An adjuvant is a chemical incorporated into vaccines that enhances their efficacy by improving the immune response. Identifying adjuvant names from cancer vaccine studies is essential for furthering research and enhancing immunotherapies. However, the manual curation from the constantly expanding biomedical literature poses significant challenges. This study explores the automated recognition of vaccine adjuvant names using state-of-the-art Large Language Models (LLMs), specifically Generative Pretrained Transformers (GPT) and Large Language Model Meta AI (Llama).
We utilized two datasets: 97 clinical trial records from AdjuvareDB and 290 PubMed abstracts annotated with the Vaccine Adjuvant Compendium (VAC). Two LLMs, GPT-4o and Llama 3.2 were employed in zero-shot and few-shot learning paradigms with up to four examples per prompt. Prompts explicitly targeted adjuvant names, testing the impact of contextual information such as substances or interventions. Outputs underwent automated and manual validation for accuracy and consistency.
GPT-4o consistently attained 100% Precision across all situations, while also exhibiting notable enhancements in Recall and F1-scores, particularly with the incorporation of interventions. On the VAC dataset, GPT-4o achieved a maximum F1-score of 77.32% with interventions, surpassing Llama-3.2-3B by approximately 2%. On the AdjuvareDB dataset, GPT-4o reached an F1-score of 81.67% for three-shot prompting with interventions, surpassing Llama-3.2-3B's maximum F1-score of 65.62%. These results highlight the critical role of contextual information in enhancing model performance, with GPT-4o demonstrating a superior ability to leverage this enrichment.
Our findings demonstrate that LLMs excel at accurately identifying adjuvant names, including rare and novel variations of naming representation. This study emphasizes the capability of LLMs to enhance cancer vaccine development by efficiently extracting insights from clinical trial data. Future work aims to broaden the framework to encompass a wider array of biomedical literature and enhance model generalizability across various vaccines and adjuvants.
Source code is available at https://github.com/hurlab/Vaccine-Adjuvant-LLM.

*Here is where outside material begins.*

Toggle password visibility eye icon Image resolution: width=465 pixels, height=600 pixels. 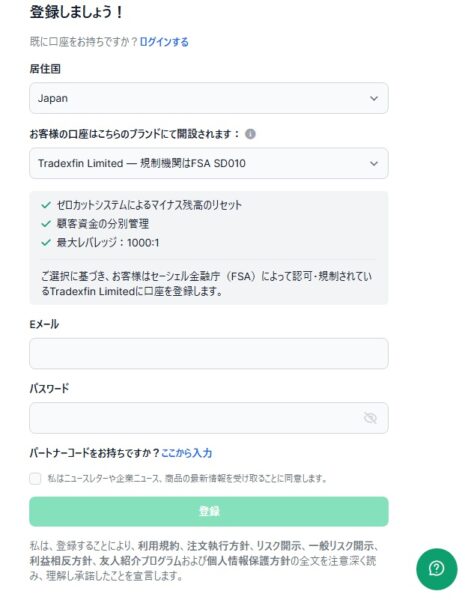coord(370,418)
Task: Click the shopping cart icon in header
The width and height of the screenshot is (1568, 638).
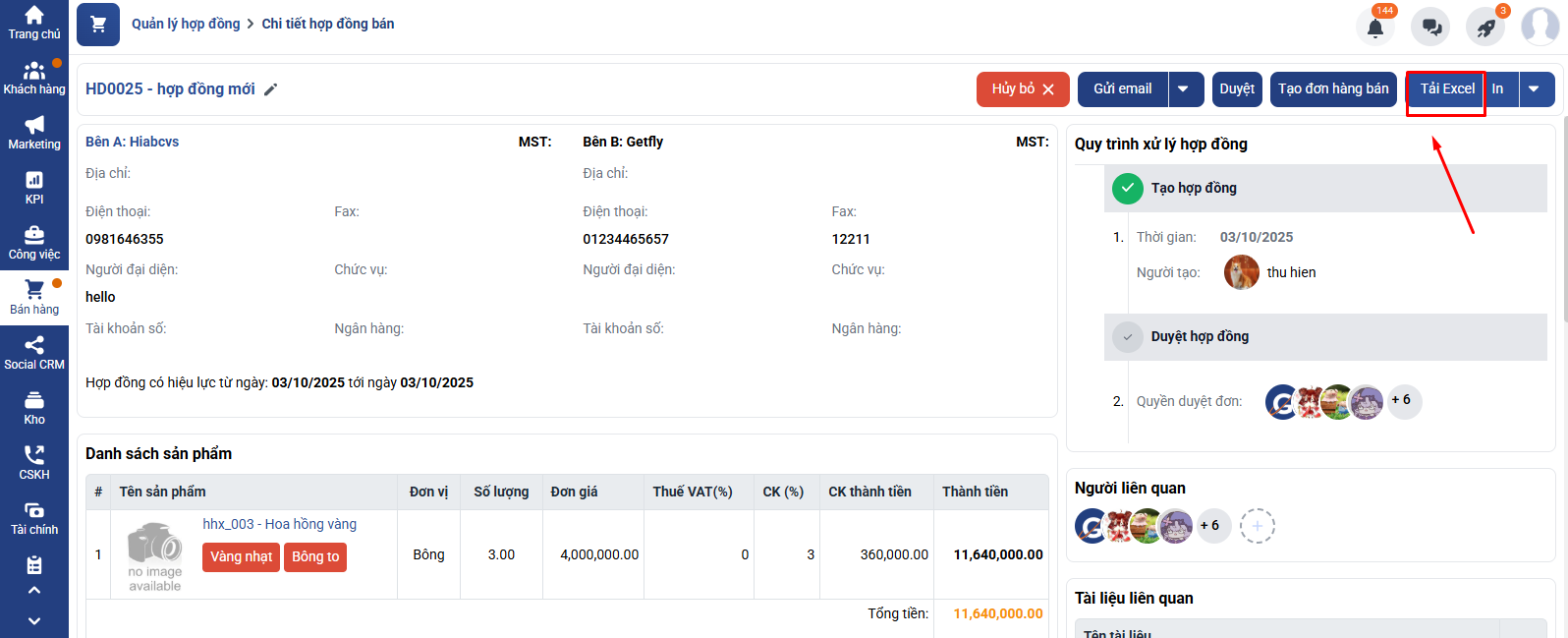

佐剂是一种添加到疫苗中的化学物质,通过改善免疫反应来提高疫苗效力。从癌症疫苗研究中识别佐剂名称对于推进研究和增强免疫疗法至关重要。然而,从不断扩充的生物医学文献中进行人工整理面临重大挑战。本研究探索使用先进的大语言模型(LLMs),特别是生成式预训练变换器(GPT)和大语言模型元人工智能(Llama)自动识别疫苗佐剂名称。
我们使用了两个数据集:来自AdjuvareDB的97条临床试验记录和290篇用疫苗佐剂汇编(VAC)注释的PubMed摘要。两个大语言模型,GPT-4o和Llama 3.2,在零样本和少样本学习范式中使用,每个提示最多有四个示例。提示明确针对佐剂名称,测试诸如物质或干预等上下文信息的影响。对输出进行自动和人工验证以确保准确性和一致性。
GPT-4o在所有情况下始终达到100%的精确率,同时在召回率和F1分数方面也有显著提高,特别是在纳入干预措施时。在VAC数据集上,GPT-4o在纳入干预措施时达到了77.32%的最高F1分数,比Llama-3.2-3B高出约2%。在AdjuvareDB数据集上,GPT-4o在有干预措施的三样本提示下达到了81.67%的F1分数,超过了Llama-3.2-3B的最高F1分数65.62%。这些结果突出了上下文信息在提高模型性能方面的关键作用,GPT-4o展示了利用这种丰富信息的卓越能力。
我们的研究结果表明,大语言模型擅长准确识别佐剂名称,包括命名表示的罕见和新颖变体。本研究强调了大语言模型通过有效从临床试验数据中提取见解来促进癌症疫苗开发的能力。未来的工作旨在扩大框架以涵盖更广泛的生物医学文献,并提高模型在各种疫苗和佐剂上的通用性。